Coles Group improves visibility across its SD-WAN – Networking – Software


Coles Group has expanded its use of ThousandEyes software this year to instrument and keep tabs on the performance of an SD-WAN connecting its 1400-plus stores and other sites.



Coles Group’s John Elhariry.

Network services team leader John Elhariry told Cisco Live in Melbourne that the retailer completed the SD-WAN rollout last year, and wanted the ability to be able to troubleshoot issues that may arise.

It has been using ThousandEyes – a network monitoring and digital experience assurance platform bought by Cisco in 2020 – for “a couple of years”, initially to monitor its “main core infrastructure” as well as the health of Internet-based services that it used.

Coles’ own network, from a hardware perspective, includes 20,000-plus access points, 5000 switches and 2000 routers.

In 2023, Coles expanded ThousandEyes to help it troubleshoot wi-fi issues in stores, and in 2024, it is using the software to keep tabs on its SD-WAN.

“This year we started to deploy ThousandEyes enterprise agents on the SD-WAN routers,” Elhariry said.

It set up and “started to run some tests, which turned out to be very beneficial.”

Elhariry said that ThousandEyes was used “a couple of months ago” to diagnose “a problem in the SD-WAN fabric”.

He indicated that prior to using ThousandEyes, the retailer had been uncertain about the scale of the problem. 

“At first glance [in ThousandEyes], we found an anomaly starting at a certain point in time, and that was impacting the whole state,” Elhariry said.

“That helped to say it’s more than a single store, service provider or a headend problem – it’s a broader problem.”

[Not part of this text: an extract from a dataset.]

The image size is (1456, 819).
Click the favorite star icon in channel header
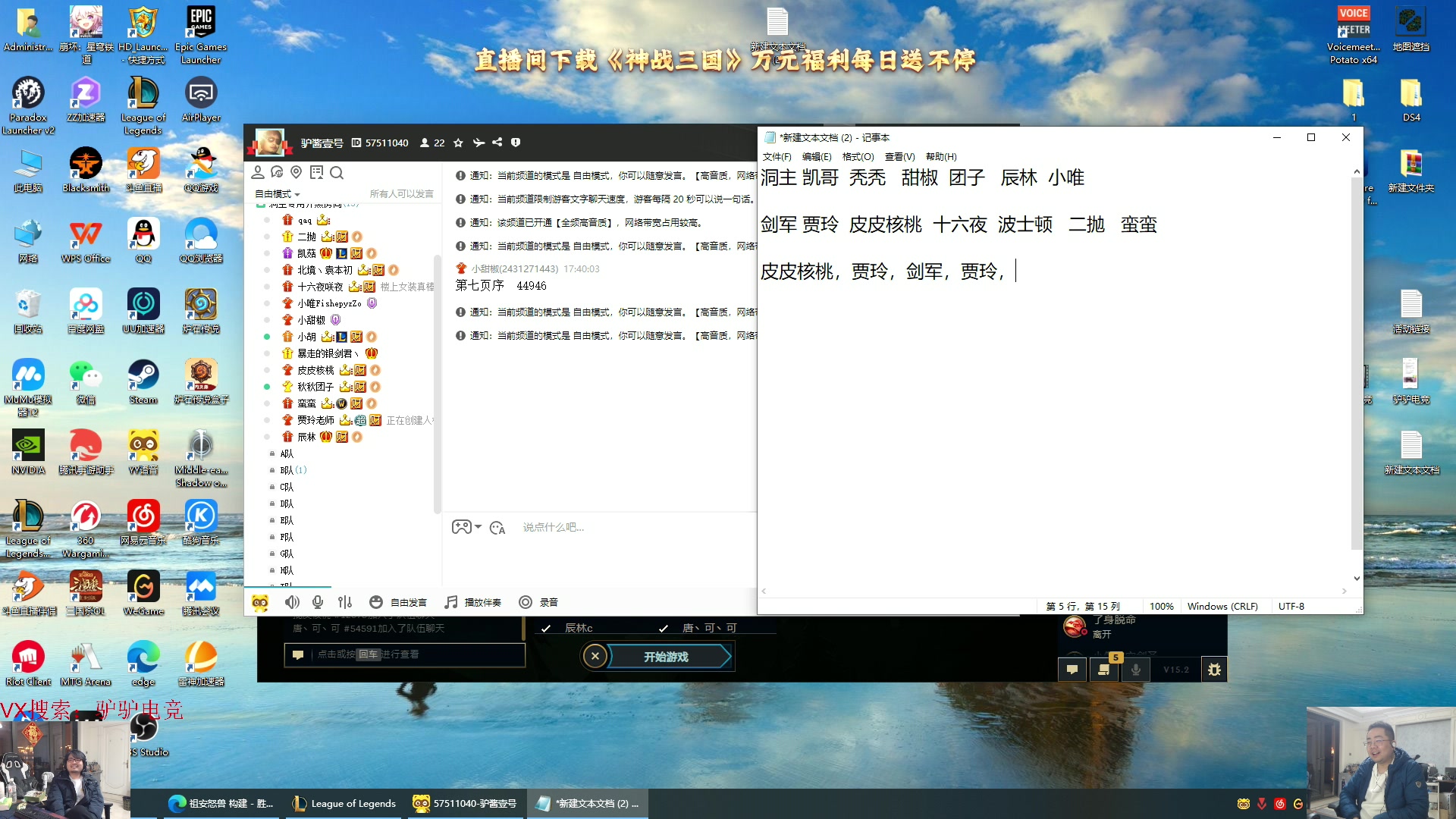(x=458, y=143)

Elhariry cited another use of ThousandEyes to determine whether packet loss was occurring within its own network or once traffic passed to a third-party provider.

A dashboard, set up “a couple of months ago”, had shed light on the situation, and saved time that would otherwise have been spent “in conference calls troubleshooting what the problem was.”

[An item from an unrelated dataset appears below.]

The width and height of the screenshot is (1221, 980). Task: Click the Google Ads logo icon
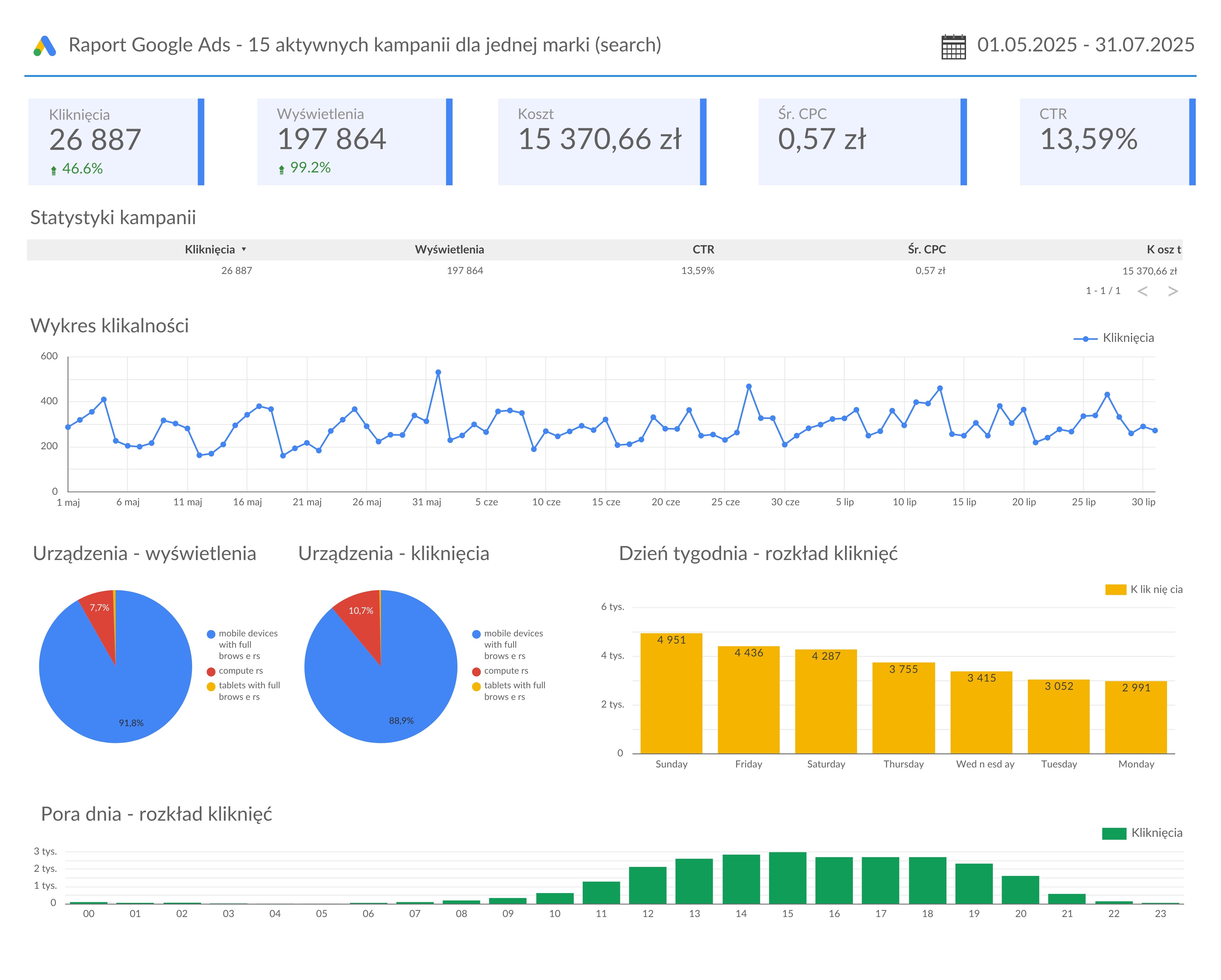pos(45,46)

In-house orchestration tool aids automation

Elhariry said that Coles’ network team broadly faced three challenges in its line of work.

The first challenge was lifecycle management – keeping its Cisco IOS software updated and hardware refreshed to stay in “compliance to the Cisco requirements”.

Other challenges are to “keep the network running” and ensure it can troubleshoot issues, and to have available capacity to support new opportunities and innovation.

“We found that automation and utilising modern observability tools will fit the first two challenges of lifecycle management and troubleshooting,” Elhariry said.

“If we save engineers’ time with the stuff that can be automated, or save them time in trying to troubleshoot stuff, then [they] have the time to do the innovation bit.”

On the automation side, Coles is making use of an in-house built orchestration tool that it calls My Portal, which integrates with several systems including Cisco Catalyst Center.

“For IOS lifecycle management, we utilise the functionality embedded in Catalyst Center to do the [IOS] upgrades, but we use My Portal to orchestrate this process end-to-end, so we don’t need to have an engineer up in the night doing the upgrade, the engineer just needs to schedule which store we need to upgrade, and then put in the time, and the tool will take care of it,” Elhariry said.

The tool also ensures that “pre- and post- [upgrade] checks are fulfilled.” 

“If everything is good, it sends an email to say [the upgrade is] completed,” Elhariry said.

“If there’s an issue, it automatically creates a ticket and then the after hours on-call teams will action it.”